Matrix multiplication

The first "real" example we'll look at is matrix multiplication. For implementation, we will take a simple cubic matrix multiplication algorithm, and not the Strassen algorithm, which has a execution time close to cubic ~O(n 2.807). Given two matrices, an m x w matrix A and a w x n matrix B, the following program will multiply them and return the result, an m x n matrix C:

Void MatrixMultiply(int* A, int m, int w, int* B, int n, int* C) ( for (int i = 0; i< m; ++i) { for (int j = 0; j < n; ++j) { int sum = 0; for (int k = 0; k < w; ++k) { sum += A * B; } C = sum; } } }

There are several ways to parallelize this implementation, and if you want to parallelize this code to run on a regular processor, the right choice would be to parallelize the outer loop. However, the GPU has a fairly large number of cores, and by parallelizing only the outer loop, we will not be able to create a sufficient number of jobs to load all the cores with work. Therefore, it makes sense to parallelize the two outer loops, leaving the inner loop untouched:

Void MatrixMultiply (int* A, int m, int w, int* B, int n, int* C) ( array_view avA(m, w, A); array_view avB(w, n, B); array_view avC(m, n, C); avC.discard_data(); parallel_for_each(avC.extent, [=](index<2>idx) restrict(amp) ( int sum = 0; for (int k = 0; k< w; ++k) { sum + = avA(idx*w, k) * avB(k*w, idx); } avC = sum; }); }

This implementation still closely resembles the sequential implementation of matrix multiplication and the vector addition example given above, with the exception of the index, which is now two-dimensional and accessible in the inner loop using the operator. How much faster is this version than the sequential alternative running on a regular processor? Multiplying two matrices (integers) of size 1024 x 1024, the sequential version on a regular CPU takes an average of 7350 milliseconds, while the GPU version - hold on tight - takes 50 milliseconds, 147 times faster!

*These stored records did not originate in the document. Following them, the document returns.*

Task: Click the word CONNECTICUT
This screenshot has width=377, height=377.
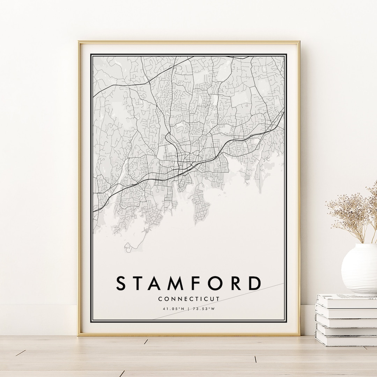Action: coord(189,299)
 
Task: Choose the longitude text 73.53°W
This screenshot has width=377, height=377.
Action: coord(203,309)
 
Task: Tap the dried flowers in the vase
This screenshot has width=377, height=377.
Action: coord(353,213)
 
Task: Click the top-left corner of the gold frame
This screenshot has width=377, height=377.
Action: coord(79,42)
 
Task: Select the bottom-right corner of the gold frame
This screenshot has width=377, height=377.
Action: coord(299,335)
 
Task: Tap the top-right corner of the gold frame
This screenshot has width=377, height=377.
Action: coord(299,42)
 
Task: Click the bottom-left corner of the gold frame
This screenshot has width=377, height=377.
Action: coord(79,335)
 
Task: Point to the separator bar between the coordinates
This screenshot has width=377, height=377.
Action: coord(189,309)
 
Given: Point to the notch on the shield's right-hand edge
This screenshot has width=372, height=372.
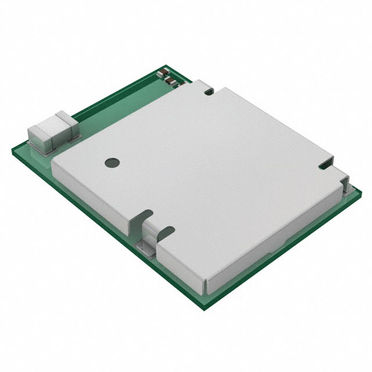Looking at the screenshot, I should coord(325,167).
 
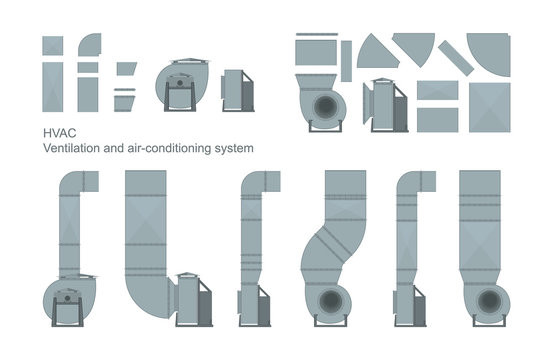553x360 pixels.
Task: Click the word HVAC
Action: tap(56, 131)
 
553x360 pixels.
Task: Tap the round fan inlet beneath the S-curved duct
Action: tap(330, 299)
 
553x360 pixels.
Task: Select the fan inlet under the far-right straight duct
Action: tap(488, 301)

Particle motion simulation

The examples of solving problems on the GPU presented above have a very simple implementation of the internal loop. It is clear that this will not always be the case. The Native Concurrency blog, linked above, demonstrates an example of modeling gravitational interactions between particles. The simulation involves an infinite number of steps; at each step, new values of the elements of the acceleration vector are calculated for each particle and then their new coordinates are determined. Here, the particle vector is parallelized - with a sufficiently large number of particles (from several thousand and above), you can create a sufficiently large number of tasks to load all the GPU cores with work.

The basis of the algorithm is the implementation of determining the result of interactions between two particles, as shown below, which can easily be transferred to the GPU:

// here float4 are vectors with four elements // representing the particles involved in the operations void bodybody_interaction (float4& acceleration, const float4 p1, const float4 p2) restrict(amp) ( float4 dist = p2 – p1; // no w here used float absDist = dist.x*dist.x + dist.y*dist.y + dist.z*dist.z; float invDist = 1.0f / sqrt(absDist); float invDistCube = invDist*invDist*invDist; acceleration + = dist*PARTICLE_MASS*invDistCube; )

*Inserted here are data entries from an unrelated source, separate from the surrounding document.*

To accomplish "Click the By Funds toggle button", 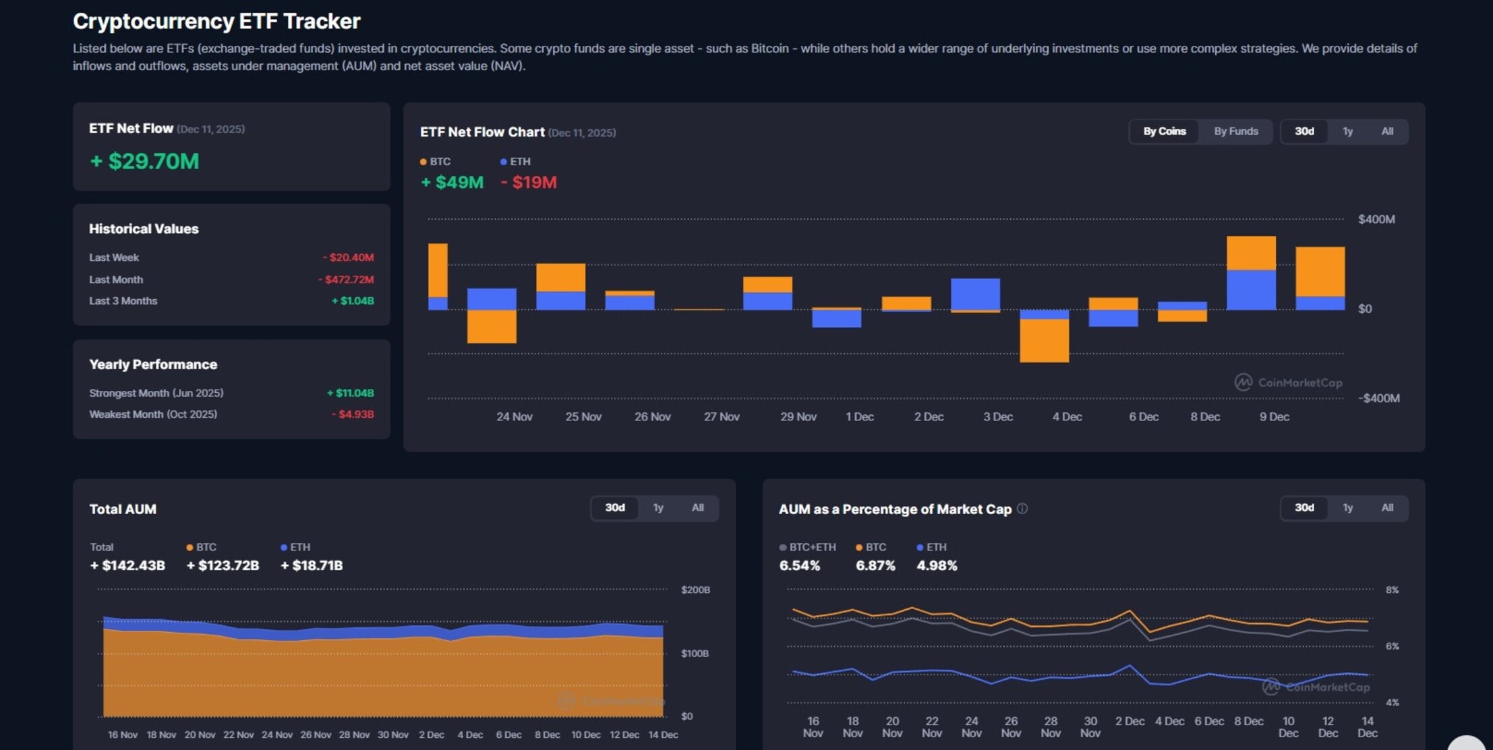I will pos(1235,131).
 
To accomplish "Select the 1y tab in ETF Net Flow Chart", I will pos(1347,131).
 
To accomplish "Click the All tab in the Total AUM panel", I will pos(697,508).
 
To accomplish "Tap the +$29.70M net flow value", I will pos(144,162).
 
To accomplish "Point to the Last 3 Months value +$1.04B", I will pos(353,301).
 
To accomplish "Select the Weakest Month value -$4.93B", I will pos(353,414).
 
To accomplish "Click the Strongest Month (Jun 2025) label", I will pos(156,393).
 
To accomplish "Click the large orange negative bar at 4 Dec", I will pos(1044,340).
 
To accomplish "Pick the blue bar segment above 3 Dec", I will pos(975,294).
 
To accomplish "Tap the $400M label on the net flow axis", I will pos(1376,220).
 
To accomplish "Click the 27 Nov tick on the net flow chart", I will pos(721,417).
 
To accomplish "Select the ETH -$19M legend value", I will pos(529,183).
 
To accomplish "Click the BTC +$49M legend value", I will pos(452,183).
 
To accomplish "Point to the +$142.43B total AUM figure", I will pos(127,565).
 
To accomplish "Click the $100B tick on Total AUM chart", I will pos(694,654).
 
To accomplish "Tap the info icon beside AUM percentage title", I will pos(1022,509).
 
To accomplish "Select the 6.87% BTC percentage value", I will pos(875,566).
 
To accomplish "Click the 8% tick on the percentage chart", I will pos(1392,590).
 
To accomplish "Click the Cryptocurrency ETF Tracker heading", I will pos(216,22).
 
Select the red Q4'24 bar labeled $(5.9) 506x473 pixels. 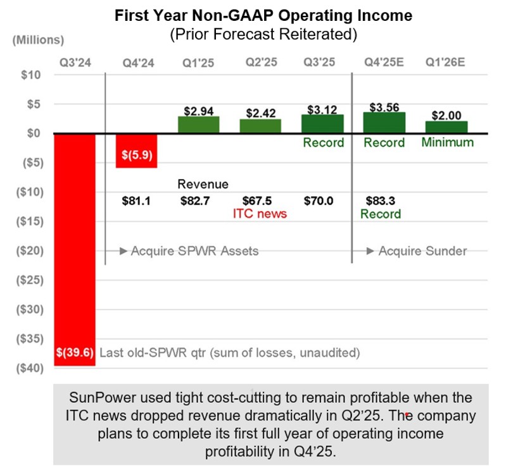coord(136,150)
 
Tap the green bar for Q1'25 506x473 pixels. coord(198,125)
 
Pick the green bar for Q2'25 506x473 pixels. coord(260,126)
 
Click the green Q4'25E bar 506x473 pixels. coord(384,123)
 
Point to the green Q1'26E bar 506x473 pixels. coord(446,127)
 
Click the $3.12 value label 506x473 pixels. coord(322,110)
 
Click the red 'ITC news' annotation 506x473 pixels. coord(260,214)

The initial data at each modeling step is an array with the coordinates and velocities of particles, and as a result of calculations, a new array with the coordinates and velocities of particles is created:

Struct particle ( float4 position, velocity; // implementations of constructor, copy constructor and // operator = with restrict(amp) omitted to save space ); void simulation_step(array & previous, array & next, int bodies) ( extent<1>ext(bodies); parallel_for_each (ext, [&](index<1>idx) restrict(amp) ( particle p = previous; float4 acceleration(0, 0, 0, 0); for (int body = 0; body< bodies; ++body) { bodybody_interaction (acceleration, p.position, previous.position); } p.velocity + = acceleration*DELTA_TIME; p.position + = p.velocity*DELTA_TIME; next = p; }); }

With the help of an appropriate graphical interface, modeling can be very interesting. The full example provided by the C++ AMP team can be found on the Native Concurrency blog. On my system with an Intel Core i7 processor and a Geforce GT 740M graphics card, the simulation of 10,000 particles runs at ~2.5 fps (steps per second) using the sequential version running on the regular processor, and 160 fps using the optimized version running on the GPU - a huge increase in performance.

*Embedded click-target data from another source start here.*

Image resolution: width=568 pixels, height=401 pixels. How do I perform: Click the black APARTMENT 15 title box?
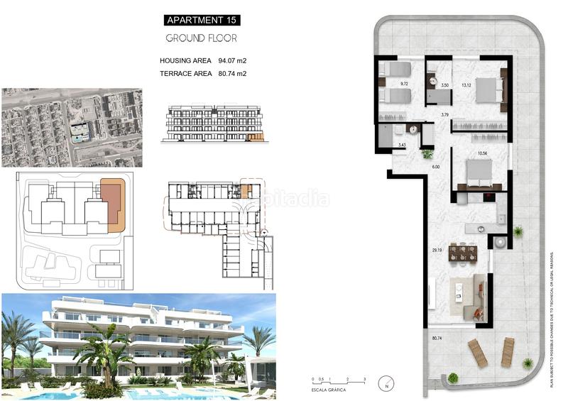(201, 21)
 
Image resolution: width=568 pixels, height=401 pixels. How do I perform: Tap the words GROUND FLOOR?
(201, 38)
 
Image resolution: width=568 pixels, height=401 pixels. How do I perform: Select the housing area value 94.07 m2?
(231, 61)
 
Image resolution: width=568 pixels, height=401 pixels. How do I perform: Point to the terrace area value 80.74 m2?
(231, 73)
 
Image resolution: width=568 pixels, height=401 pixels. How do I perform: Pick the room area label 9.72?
(404, 84)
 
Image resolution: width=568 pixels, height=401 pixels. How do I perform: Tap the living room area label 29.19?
(437, 251)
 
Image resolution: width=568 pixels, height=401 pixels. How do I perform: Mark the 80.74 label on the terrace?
(437, 339)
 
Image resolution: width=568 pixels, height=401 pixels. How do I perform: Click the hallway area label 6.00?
(436, 167)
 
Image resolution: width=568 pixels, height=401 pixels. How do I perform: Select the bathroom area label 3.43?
(401, 145)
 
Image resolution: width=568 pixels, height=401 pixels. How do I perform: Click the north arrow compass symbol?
(386, 383)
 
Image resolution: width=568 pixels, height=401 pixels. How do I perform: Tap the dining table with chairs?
(462, 253)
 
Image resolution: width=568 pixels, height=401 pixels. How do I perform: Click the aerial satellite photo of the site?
(72, 127)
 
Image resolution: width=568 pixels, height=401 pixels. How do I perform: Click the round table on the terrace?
(501, 242)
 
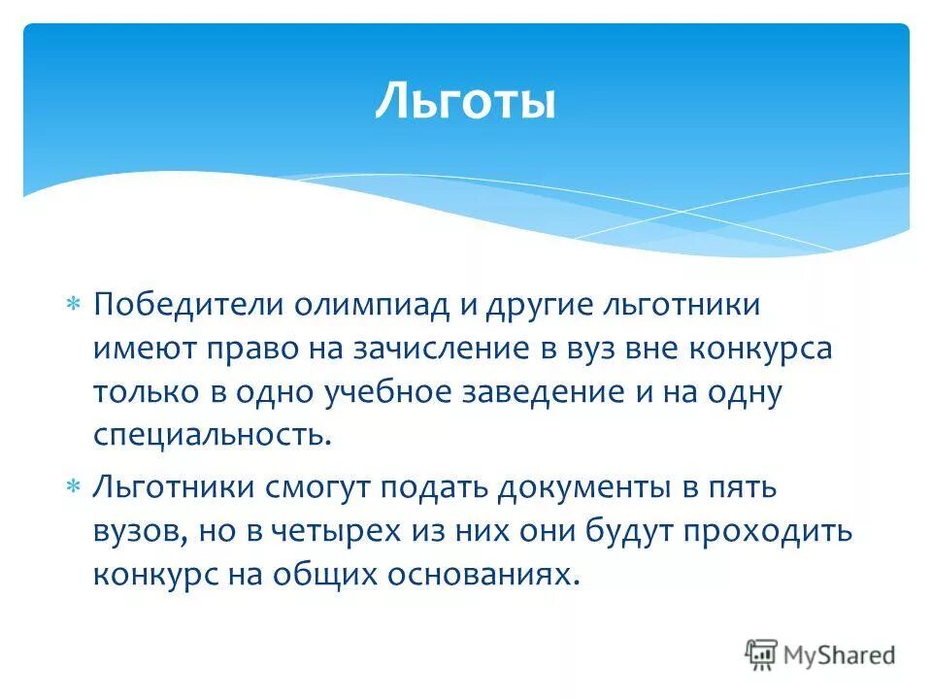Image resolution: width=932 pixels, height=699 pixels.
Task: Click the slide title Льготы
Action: coord(465,102)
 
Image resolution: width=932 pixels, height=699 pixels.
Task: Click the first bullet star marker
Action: coord(73,305)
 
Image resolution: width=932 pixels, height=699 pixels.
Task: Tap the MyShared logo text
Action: coord(840,654)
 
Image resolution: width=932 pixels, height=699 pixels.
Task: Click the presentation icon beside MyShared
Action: coord(762,653)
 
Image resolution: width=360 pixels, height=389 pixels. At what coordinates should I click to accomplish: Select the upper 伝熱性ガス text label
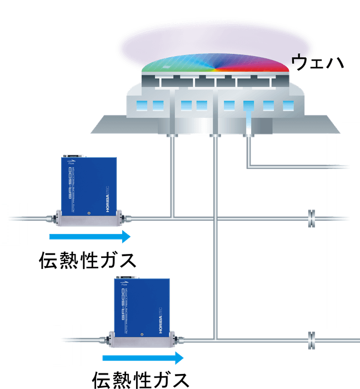tap(87, 260)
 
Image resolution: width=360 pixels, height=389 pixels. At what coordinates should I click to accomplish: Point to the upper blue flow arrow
tap(89, 237)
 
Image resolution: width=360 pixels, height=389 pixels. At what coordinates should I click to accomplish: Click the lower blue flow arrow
tap(142, 356)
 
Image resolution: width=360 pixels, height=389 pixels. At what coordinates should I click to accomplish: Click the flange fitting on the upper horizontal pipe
tap(311, 219)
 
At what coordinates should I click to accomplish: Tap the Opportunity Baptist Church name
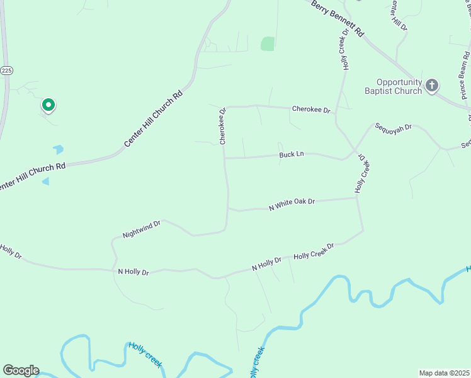[399, 86]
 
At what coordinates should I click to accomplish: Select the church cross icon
[432, 85]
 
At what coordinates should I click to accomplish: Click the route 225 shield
[6, 71]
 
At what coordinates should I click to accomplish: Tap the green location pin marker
[48, 105]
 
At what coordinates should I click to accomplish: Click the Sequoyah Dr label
[393, 127]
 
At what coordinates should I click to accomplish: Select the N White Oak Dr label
[291, 204]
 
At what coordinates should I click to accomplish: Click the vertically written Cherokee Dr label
[222, 127]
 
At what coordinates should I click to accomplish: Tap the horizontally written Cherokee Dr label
[311, 110]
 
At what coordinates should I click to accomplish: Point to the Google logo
[21, 370]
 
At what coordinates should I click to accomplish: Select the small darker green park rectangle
[268, 43]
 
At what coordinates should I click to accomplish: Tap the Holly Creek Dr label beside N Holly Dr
[314, 250]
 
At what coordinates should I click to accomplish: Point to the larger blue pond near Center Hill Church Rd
[59, 150]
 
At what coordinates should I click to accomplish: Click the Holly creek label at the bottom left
[145, 355]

Before we wrap up this section, there is one more important feature of the C++ AMP framework that can further improve the performance of code running on the GPU. GPUs support programmable data cache(often called shared memory). The values stored in this cache are shared by all threads of execution in a single tile. Thanks to memory tiling, programs based on the C++ AMP framework can read data from graphics card memory into the shared memory of the mosaic and then access it from multiple threads of execution without re-fetching the data from graphics card memory. Accessing mosaic shared memory is approximately 10 times faster than graphics card memory. In other words, you have reasons to keep reading.

To provide a tiled version of the parallel loop, the parallel_for_each method is passed domain tiled_extent, which divides the multidimensional extent object into multidimensional tiles, and the tiled_index lambda parameter, which specifies the global and local ID of the thread within the tile. For example, a 16x16 matrix can be divided into 2x2 tiles (as shown in the image below) and then passed to the parallel_for_each function:

Extent<2>matrix(16,16); tiled_extent<2,2>tiledMatrix = matrix.tile<2,2>(); parallel_for_each(tiledMatrix, [=](tiled_index<2,2>idx) restrict(amp) ( // ... ));

Each of the four threads of execution belonging to the same mosaic can share the data stored in the block.

When performing operations with matrices, in the GPU core, instead of the standard index<2>, as in the examples above, you can use idx.global. Proper use of local tiled memory and local indexes can provide significant performance gains. To declare tiled memory shared by all threads of execution in a single tile, local variables can be declared with the tile_static specifier.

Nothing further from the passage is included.